AbbVie’s patent-aggressive US strategy for flagship Humira pays off, as judge dismisses lawsuit alleging anticompetitive activity

AbbVie has long fiercely protected its flagship Humira — the world’s bestselling drug — with a patent raincoat perhaps as durable as a Mackintosh. And while it has made a series of moves for a post-Humira future, notably the $63 billion acquisition of Allergan, a US judge has ruled in favor of the company against allegations that it engaged in anticompetitive conduct to elbow out rivals in the United States.

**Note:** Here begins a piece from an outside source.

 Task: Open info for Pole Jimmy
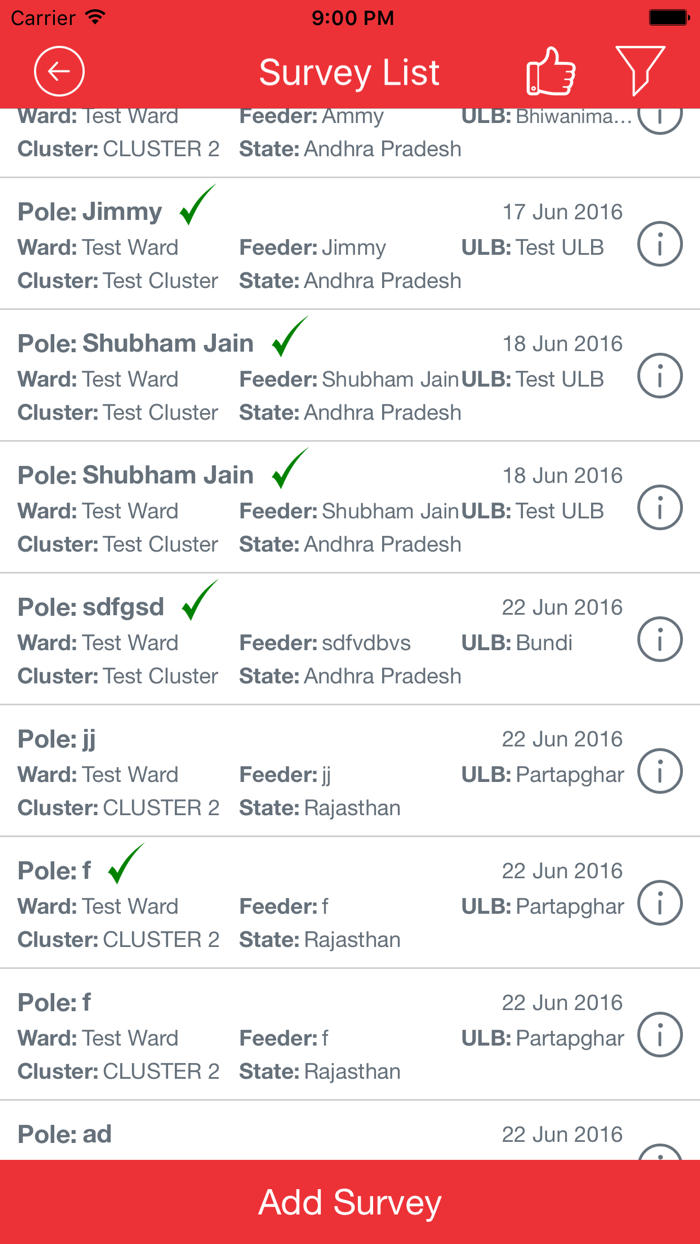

The allegation is hardly novel. A host of critics, including US lawmakers, have long admonished the company’s patent-aggressive approach to insulate Humira from US biosimilar competition. AbbVie currently holds more than 100 patents for Humira and through deals it has eked out with rivals, the first US biosimilar isn’t expected to hit the market until 2023 — two decades since the drug was first introduced.

In 2018 alone, the anti-inflammatory biologic raked in peak sales of $20 billion — or the current market capitalization of Incyte. Between 2012 and 2018, it generated US sales of more than $56 billion.

When AbbVie’s main patent for Humira ran out in 2016, AbbVie applied for a raft of new patents — solely for the purpose of shielding the drug from any biosimilar competition in the United States, the complaint alleged, adding that the move was further strengthened by AbbVie’s agreements with rivals Amgen, Samsung Bioepis, and Novartis’ Sandoz to keep biosimilars off the US market until 2023.

“AbbVie has exploited advantages conferred on it through lawful practices and to the extent this has kept prices high for Humira, existing antitrust doctrine does not prohibit it, US District Judge Manish Shah wrote in an order dismissing the lawsuit on Monday.

The plaintiffs in the lawsuit are indirect purchasers of Humira, including the City of Baltimore, an insurance trust fund for Miami police officers and a benefit plan for pipe trade workers in Minnesota.

Their allegations, that Humira competition was blocked in the United States via a so-called “patent thicket,” also highlighted that AbbVie has worked out deals with biosimilar companies to launch in Europe despite existing patents there. In the first full year after European biosimilars launched, Humira’s international sales fell by 28% to $4.3 billion.

Richard Gonzalez AbbVie

When grilled about AbbVie’s conduct at a Congressional drug price hearing last year, AbbVie chief Richard Gonzalez said that while some European nations have bagged an 80% discount on Humira, the US price (about $4,500) of the drug and the sales it generates is what keeps the company’s R&D engine hot.

AbbVie’s conduct constituted a “disparate set of aggressive but mostly protected actions to allege a scheme to harm competition and maintain high prices,” the judge acknowledged on Monday.

But even when the allegations are “considered broadly and together for their potential to restrain trade, they “fall short of alleging the kind of competitive harm remedied by antitrust law,” he said.

His reasons for dismissing the lawsuit were twofold — that the plaintiffs’ theory of antitrust injury was too speculative, and that AbbVie is largely protected by the Noerr–Pennington doctrine.

The doctrine, which developed in the context of two US Supreme Court cases decided during the 1960s, is a defense rooted in the First Amendment. In essence, the doctrine renders a company or individual immune from anticompetitive liability if their activity is a good-faith attempt to seek government action, even if that action is injurious to a competitor.

In AbbVie’s case, the company has asserted there is nothing illegal about amassing a broad portfolio of legitimate patents and that, even if a few were issued erroneously, the Noerr–Pennington doctrine immunizes it from liability.

The judge agreed.

“Here, the vast majority of the alleged scheme is immunized from antitrust scrutiny, and what’s left are a few sharp elbows thrown at sophisticated competitors participating in regulated patent and biologic-drug regimes,” he said. “Some of AbbVie’s conduct was not immunized by the Noerr–Pennington doctrine—including what plaintiffs allege to be the heart of their monopolization claim—but much of what preceded and followed that conduct was immunized, which makes the entirety of alleged monopolization scheme immune, because plaintiffs’ theory depends on all the components of AbbVie’s conduct as the means to suppress competition.”

Meanwhile, AbbVie’s plan to fill the Humira-sized hole in its portfolio is in full swing. The Allergan buyout, which was consummated in May, will relegate Humira to a 36% share of product sales and 40% of gross profit by the end of 2022, compared to 58% of revenue and 63% of gross profit last year, according to calculations by SVB Leerink analyst Geoffrey Porges.

The company has also secured the approval of two follow-up anti-inflammatory drugs that have been tapped as potential blockbusters: Rinvoq and Skyrizi. On Wednesday, it also forked over $750 million in cash and up to $3.15 billion more in milestones to ally with Genmab on a slate of 7 development and discovery cancer programs.